Egypt’s Carbon Holdings hopes to conclude a $4 billion debt financing with export credit agencies to back its $7.4 billion Tahrir Petrochemicals project by the end of this year, its chief executive said on Monday.
One of the biggest petrochemical projects ever in Egypt, it will be situated at the southern end of the Suez Canal at Ain Sokhna. The scheme will comprise a 4 million tonnes per annum naphtha cracker and petrochemical plant, according to Project Finance International, a Thomson Reuters unit.
The 17-year debt facility is being provided by five organisations, Basil El-Baz, Carbon Holdings’ chief executive, told reporters on the sidelines of a press event in Abu Dhabi.
They are the Export-Import Bank of the United States, the Export-Import Bank of Korea, Korea Trade Insurance Corporation, Sace of Italy and the U.S. Overseas Private Investment Corporation.
“We are expecting to be in a position to sign all our debt facilities before the end of this year. We are at a very, very advanced stage of the project,” Baz said.
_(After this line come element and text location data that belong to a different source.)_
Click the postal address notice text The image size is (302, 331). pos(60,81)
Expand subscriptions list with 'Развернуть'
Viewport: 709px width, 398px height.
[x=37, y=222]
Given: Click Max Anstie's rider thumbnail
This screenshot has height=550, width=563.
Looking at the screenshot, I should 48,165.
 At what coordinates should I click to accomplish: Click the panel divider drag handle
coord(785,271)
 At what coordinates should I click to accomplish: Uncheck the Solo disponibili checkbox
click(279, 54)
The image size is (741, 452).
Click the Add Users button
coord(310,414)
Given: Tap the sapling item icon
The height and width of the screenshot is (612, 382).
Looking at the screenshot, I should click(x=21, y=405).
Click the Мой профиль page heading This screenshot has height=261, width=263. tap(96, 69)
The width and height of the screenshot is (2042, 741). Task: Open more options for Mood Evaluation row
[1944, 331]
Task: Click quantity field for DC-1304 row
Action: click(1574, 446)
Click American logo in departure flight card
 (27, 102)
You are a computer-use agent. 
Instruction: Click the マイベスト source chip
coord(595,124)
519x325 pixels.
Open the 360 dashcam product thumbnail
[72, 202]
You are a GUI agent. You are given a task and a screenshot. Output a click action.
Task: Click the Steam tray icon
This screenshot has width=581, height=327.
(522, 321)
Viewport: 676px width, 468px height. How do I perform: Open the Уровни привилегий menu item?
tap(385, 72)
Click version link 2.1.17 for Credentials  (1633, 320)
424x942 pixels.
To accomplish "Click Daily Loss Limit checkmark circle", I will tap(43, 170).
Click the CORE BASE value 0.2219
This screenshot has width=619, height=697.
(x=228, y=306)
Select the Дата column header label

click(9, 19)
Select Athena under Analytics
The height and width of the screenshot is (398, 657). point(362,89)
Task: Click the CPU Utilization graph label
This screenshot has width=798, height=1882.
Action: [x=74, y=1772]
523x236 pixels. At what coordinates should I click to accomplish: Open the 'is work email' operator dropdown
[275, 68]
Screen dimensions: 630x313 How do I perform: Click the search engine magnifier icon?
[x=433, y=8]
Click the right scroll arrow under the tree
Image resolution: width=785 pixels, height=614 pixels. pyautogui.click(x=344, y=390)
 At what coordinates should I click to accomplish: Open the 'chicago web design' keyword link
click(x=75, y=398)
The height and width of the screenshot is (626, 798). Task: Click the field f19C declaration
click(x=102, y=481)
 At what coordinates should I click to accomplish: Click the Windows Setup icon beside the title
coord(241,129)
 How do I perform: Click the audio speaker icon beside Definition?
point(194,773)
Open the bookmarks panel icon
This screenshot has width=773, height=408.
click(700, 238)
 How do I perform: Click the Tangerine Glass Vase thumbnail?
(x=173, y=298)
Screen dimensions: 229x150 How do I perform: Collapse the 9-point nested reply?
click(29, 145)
He did not detail how the rest of the project cost would be met.
Baz added he expected construction of the scheme to begin in the first quarter of 2016, with the first products expected five years after that “if you want to be conservative”.
A consortium of Italy’s Maire Tecnimont, Dutch firm Archirodon, Korea’s SK E&C and Germany’s Linde are involved in building the plant, Baz said.